The Caledonian Railway 72 Class was a class of 4-4-0 steam locomotives introduced by William Pickersgill for the Caledonian Railway (CR) in 1920. Thirty-two locomotives were built and all survived to be taken over by the London, Midland and Scottish Railway (LMS) in 1923 and by British Railways (BR) in 1948. The earlier 113 Class (introduced in 1916), of which 16 were produced, were similar but slightly smaller. These were the Caledonian's last express passenger locomotives, and technically, the last of the Dunalastair series, and were unofficially dubbed, Dunalastair V.

==Numbering==

| Year | Quantity | Manufacturer | Class | CR nos. | LMS nos. | BR nos. |
|---|---|---|---|---|---|---|
| 1916 | 6 | St. Rollox Works | 113 | 113–116, 121, 124 | 14461–14466 | 54461–54466 |
| 1916 | 10 | North British Locomotive Co. 21442–21451 | 113 | 928–937 | 14467–14476 | 54467–54476 |
| 1920 | 10 | St. Rollox Works | 72 | 72–81 | 14477–14486 | 54477–54486 |
| 1921 | 10 | Armstrong Whitworth 111–120 | 72 | 82–91 | 14487–14496 | 54487–54496 |
| 1922 | 12 | North British Locomotive Co. 22943–22954 | 72 | 66–71, 92–97 | 14497–14508 | 54497–54508 |

The two classes together totalled 48 locomotives. No. 54481 was scrapped after an accident at Gollafield Junction in 1953, the remainder were withdrawn between 1959 and 1962.

==Dimensions==
Figures given in this section are from BR Database.
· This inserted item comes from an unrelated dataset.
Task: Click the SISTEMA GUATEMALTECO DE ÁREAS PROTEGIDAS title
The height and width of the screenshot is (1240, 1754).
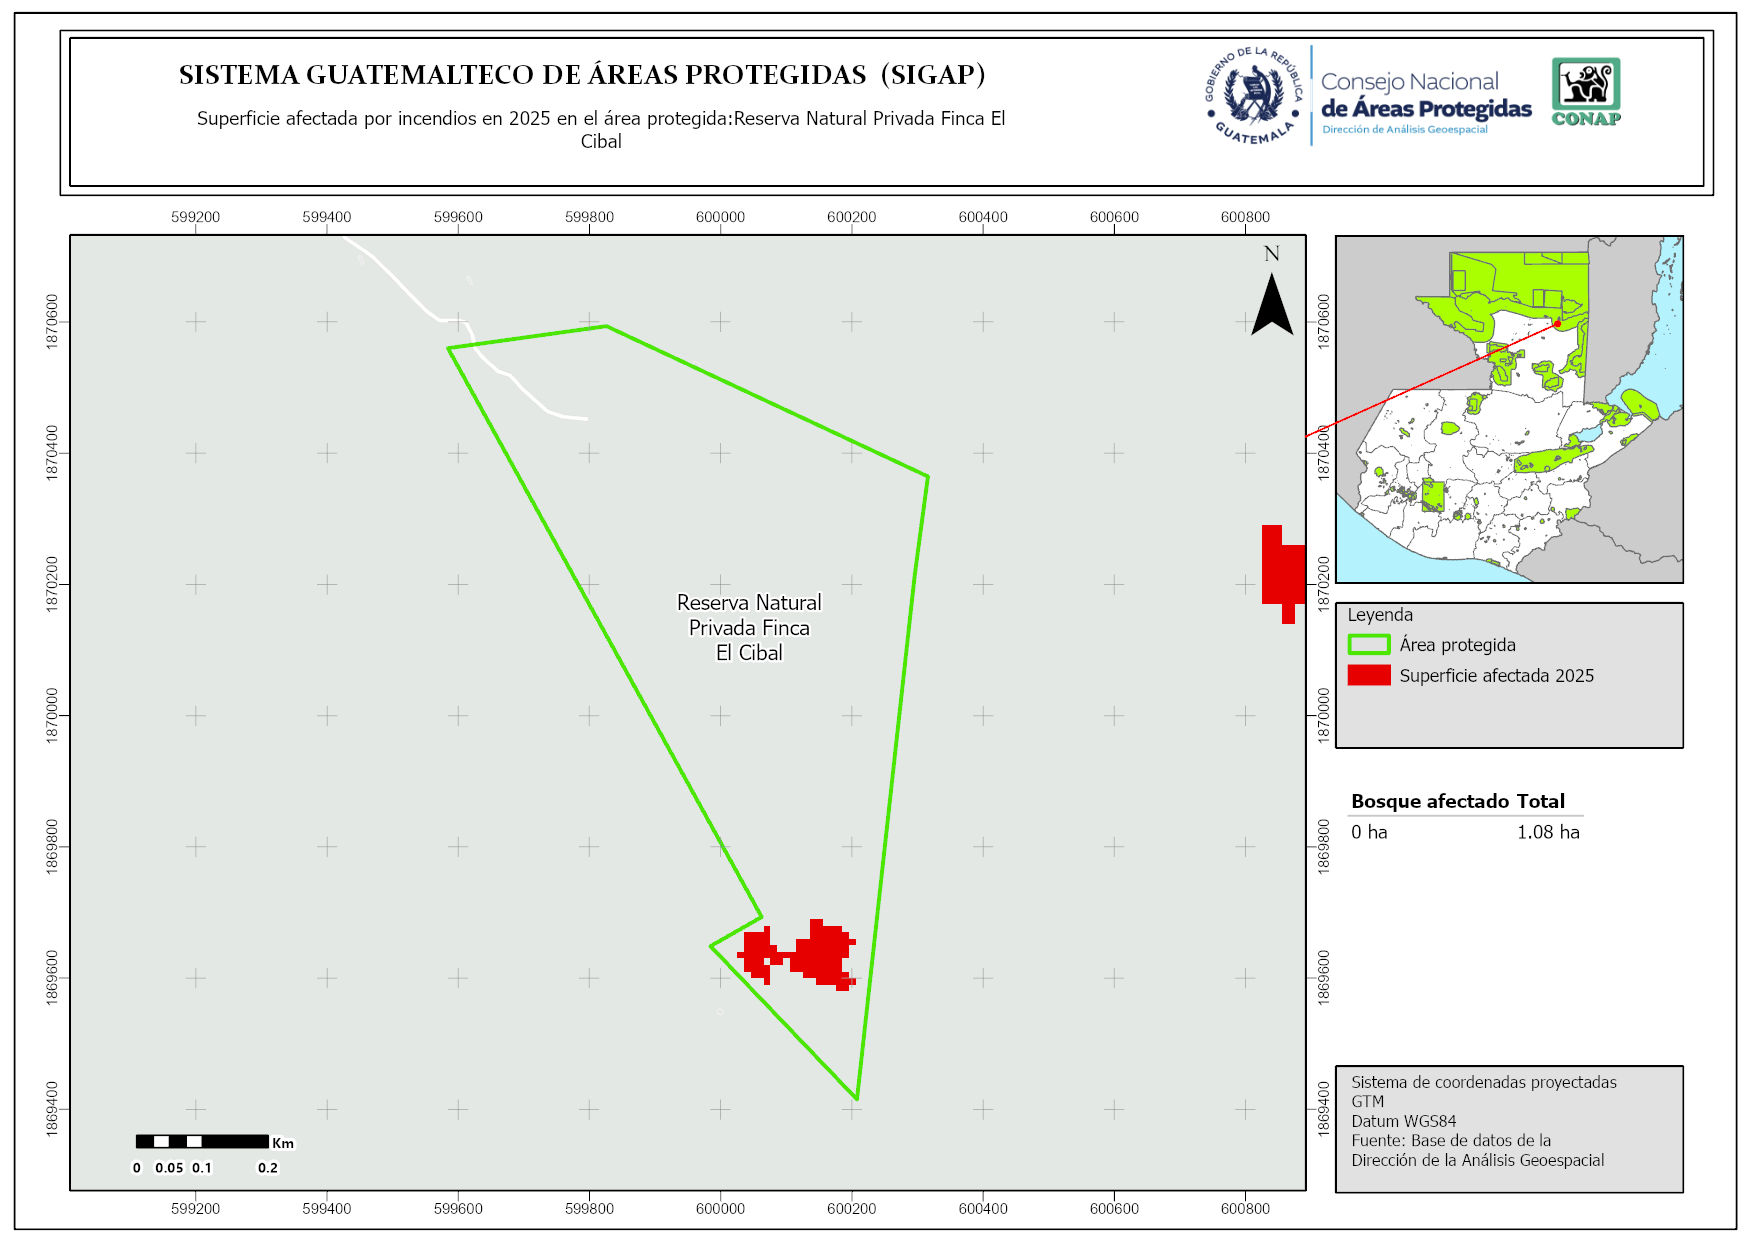Action: [x=582, y=75]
Figures given by Rail UK are slightly different.
===72 Class===
See box, top right.

===113 Class===
See table below.

 Introduced: 1916
 Total produced: 16
 Locomotive weight: 61.25 LT
 Boiler pressure: 175 psi
 Superheater: Yes
 Cylinders: 20 × 26 in
 Driving wheel diameter: 6 ft 6 in
 Valve gear: Stephenson
 LMS/BR Power classification: 3P
 Tractive effort: 19833 lbf

==Preservation==
Although no members of the class have been preserved, there are plans to construct a replica.